Per la riapertura del Santuario della Rocca

Cento: La Madonna in elicottero

Finisce la ricostruzione post-sisma

CENTO – Un momento toccante e a suo modo storico: per festeggiare la riapertura dopo 8 anni del Santuario della Madonna della Rocca di Cento, l’immagine venerata della Vergine ha sorvolato in elicottero tutto il territorio del Centese per una grande benedizione alle comunità e alle famiglie.

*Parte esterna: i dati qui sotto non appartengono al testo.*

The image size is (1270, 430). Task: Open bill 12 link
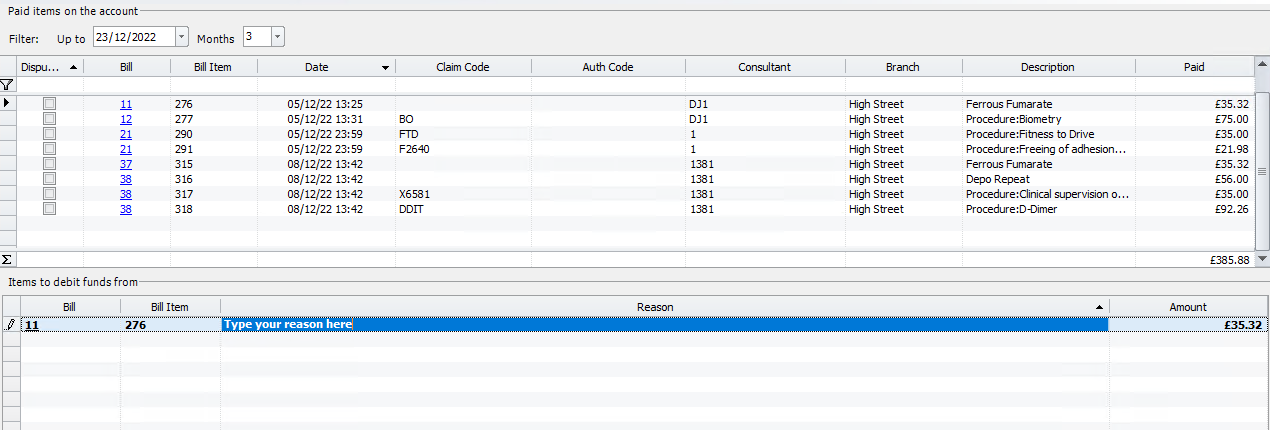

A bordo dell’elicottero Padre Ivano Puccetti, guardiano del Convento dei Cappuccini che, mentre suonavano le campane della città, ha portato l’immagine della Vergine e ha avuto un pensiero particolare di preghiera per gli ammalati e per tutte le persone che anche a causa dell’emergenza sanitaria sono limitati nella mobilità. L’inconfondibile suono del mezzo ha attirato l’attenzione dei centesi che dal 2012 aspettavano il giorno della riapertura del santuario mariano tanto amato. Il sorvolo è stato donato alla città da Aelia Bologna, compagnia di aerotaxi. L’immagine della Madonna col Bambino, rivestita delle sue corone auree è stata reintronizzata domenica sera nel santuario dopo la solenne celebrazione presieduta dal Cardinale. Una delle ultime ferite del terremoto per questa città, che guarda al futuro con la speranza di sempre. L’Immagine della Madonna della Rocca venne affrescata in una stanza a piano terra della Rocca, costruita nel 1578 per il Corpo di Guardia territoriale. Secondo la tradizione, in un momento di ravvia un soldato la colpì al volto con una freccia e dal naso scaturì una scia di sangue. Trasferita l’immagine nella vicina chiesa divenuta santuario nel 1804, la città si votò alla Madonna durante una grave epidemia di colera, attribuendole il titolo di Salus Infirmorum. Un altro voto fatto dai centesi alla Madonna, preservò Cento e il suo territorio dai bombardamenti anglo-tedeschi del ’44.